Work task>
Answer these questions using the passage on the Thirumittacode inscription.
1. In which script is the inscription written?
2. In which regnal year, and of which king, is the inscription dated?
3. What amount of gold does the inscription record as given to the Thirumittacode Temple?

Thirumittacode inscription (c. 1028 AD) is an early 11th century Chola inscription from Thirumittacode, near Pattambi (opposite to the Palghat Gap, on south bank of Bharathappuzha), in central Kerala. The old Malayalam inscription in Vattezhuthu script (with additional Grantha characters) is engraved on the obverse side of a single granite block in the door frame of the Thirumittacode Temple. The epigraph is one of the rare Chola records found in Kerala proper.

- The inscription, dated in the 8th regnal year of medieval Chera king Ravi Goda (fl. 11th century AD), relates to the rule of Chola emperor Rajendra (r. 1012–1044 AD) in Kerala. Rajendra I (ruled 1012-14 AD) is known to have controlled the Kerala region in early 11th century AD.'
- It records the gift of gold equal to forty "pazhankashu" to the Thirumittacode Temple by "Chola Mutharaiyan" named Chekkizhan Shakthinjayan from Kavanur, Melur Kottam in Thondai Nadu, who was carrying out the royal orders of emperor Rajendra Chola.

Data>
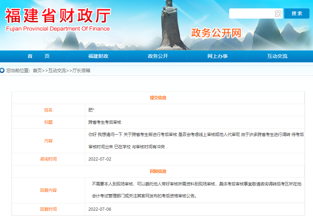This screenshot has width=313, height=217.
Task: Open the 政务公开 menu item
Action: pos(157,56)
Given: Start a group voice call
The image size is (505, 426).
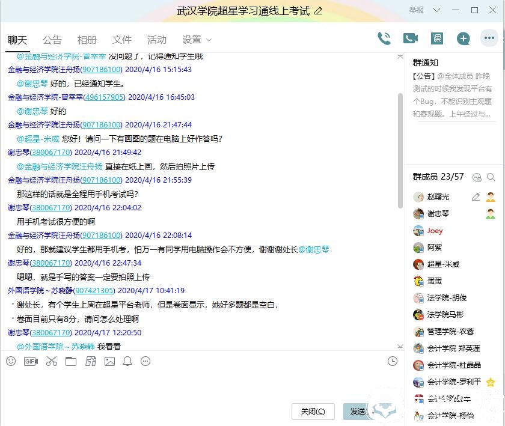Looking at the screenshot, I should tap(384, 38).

--

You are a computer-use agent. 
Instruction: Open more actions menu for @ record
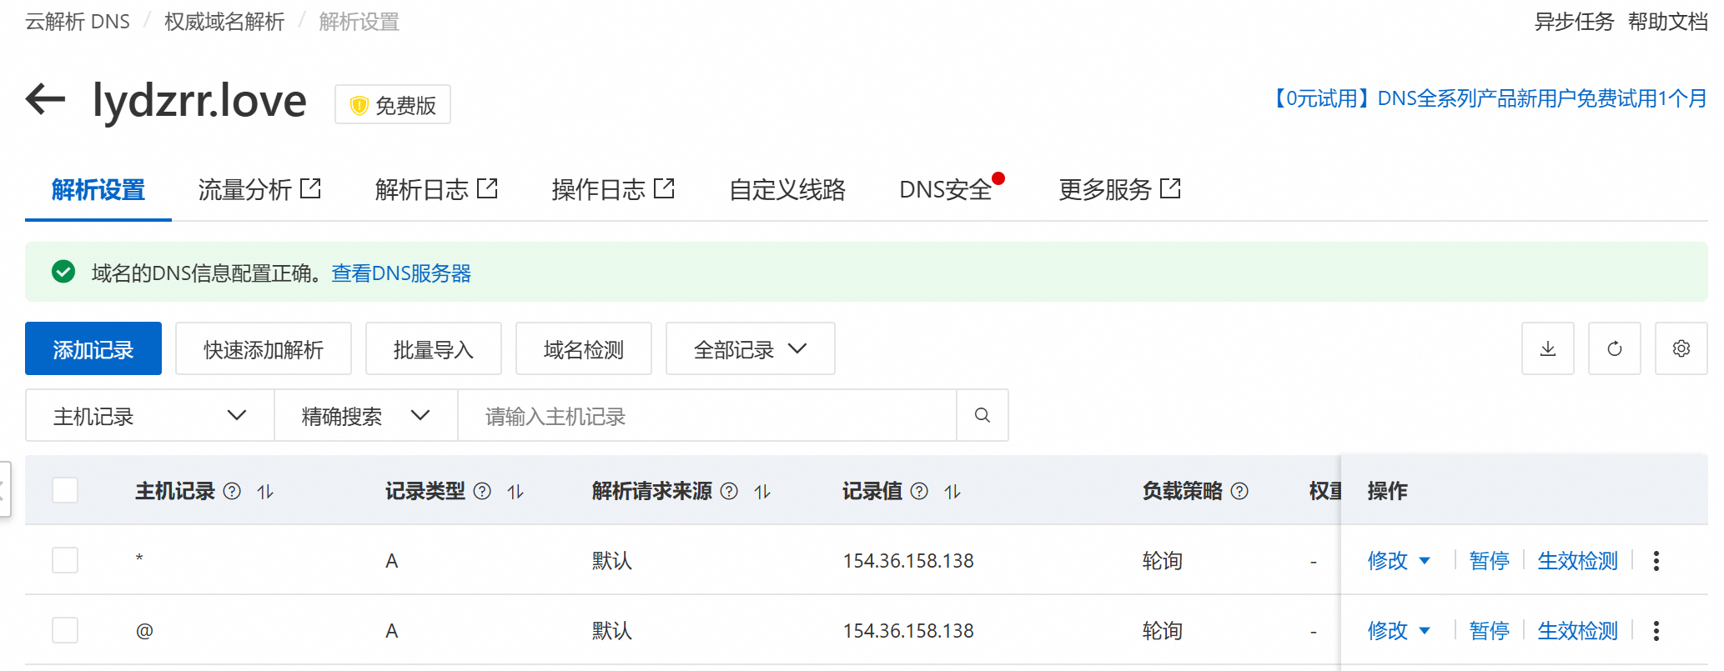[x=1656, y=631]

...

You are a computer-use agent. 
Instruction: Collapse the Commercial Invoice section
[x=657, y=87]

Task answer>
1. Vattezhuthu script, with additional Grantha characters.
2. The 8th regnal year of the medieval Chera king Ravi Goda.
3. Gold equal to forty "pazhankashu".